**Task inputs:**
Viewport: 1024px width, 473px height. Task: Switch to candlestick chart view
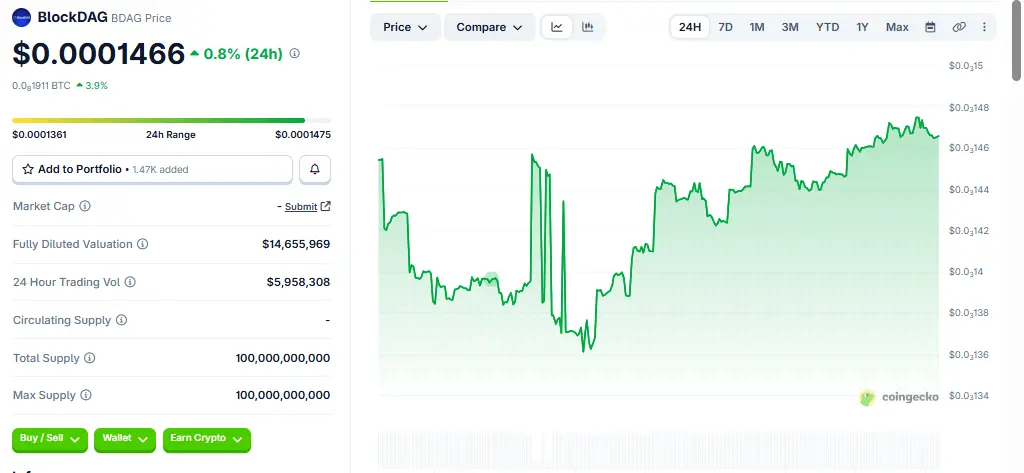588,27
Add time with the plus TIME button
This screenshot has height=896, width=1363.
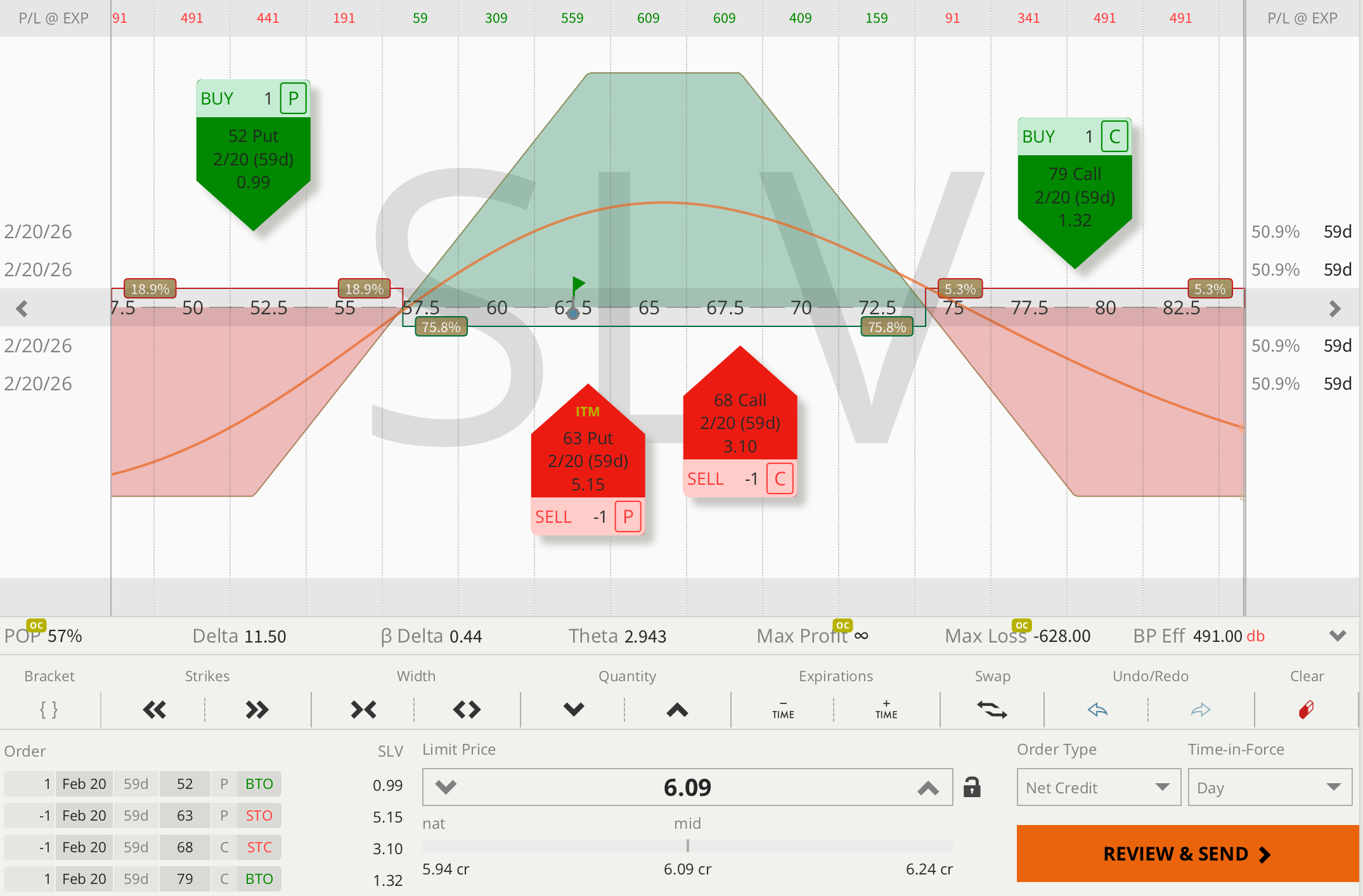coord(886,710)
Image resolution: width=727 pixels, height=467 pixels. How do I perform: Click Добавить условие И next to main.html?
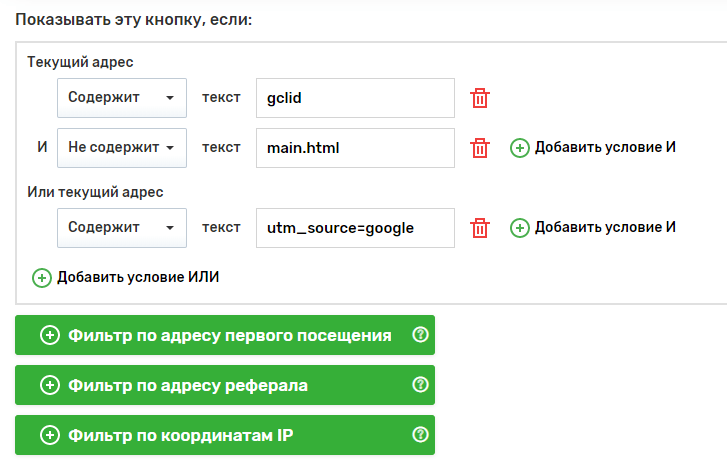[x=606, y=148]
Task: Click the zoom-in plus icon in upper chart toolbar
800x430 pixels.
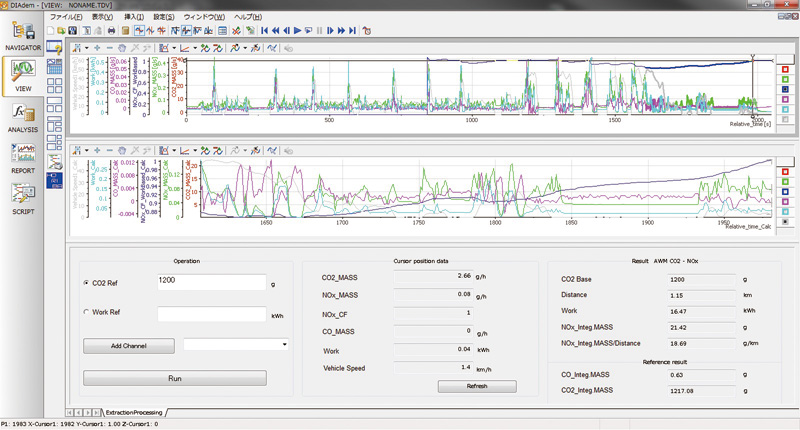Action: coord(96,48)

--

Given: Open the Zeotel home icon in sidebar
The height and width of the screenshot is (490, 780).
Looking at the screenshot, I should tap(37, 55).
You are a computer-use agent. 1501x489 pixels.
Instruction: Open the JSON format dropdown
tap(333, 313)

==

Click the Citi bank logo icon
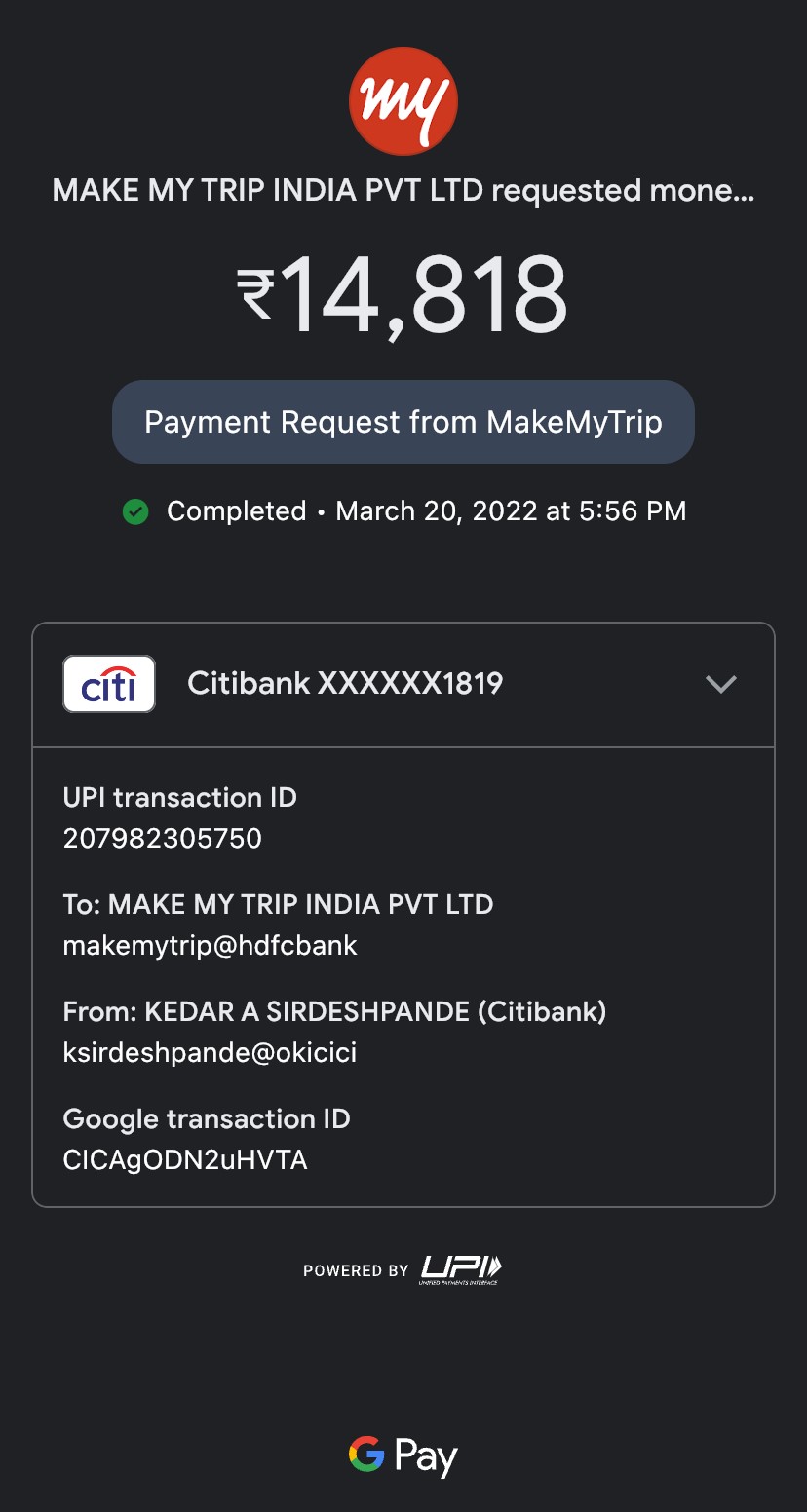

**Stated exercise:**
Rewrite the records from the line with "Add time with the plus TIME button" up to and including the line with "Action: coord(96,48)", changing "Click" to "Tap" and keeping everything else the same. Leave the pictures out.

**Solution below:**
Add time with the plus TIME button
This screenshot has height=896, width=1363.
coord(886,710)
Image resolution: width=727 pixels, height=467 pixels. How do I perform: Tap Добавить условие И next to main.html?
[x=606, y=148]
Task: Tap the zoom-in plus icon in upper chart toolbar
800x430 pixels.
Action: coord(96,48)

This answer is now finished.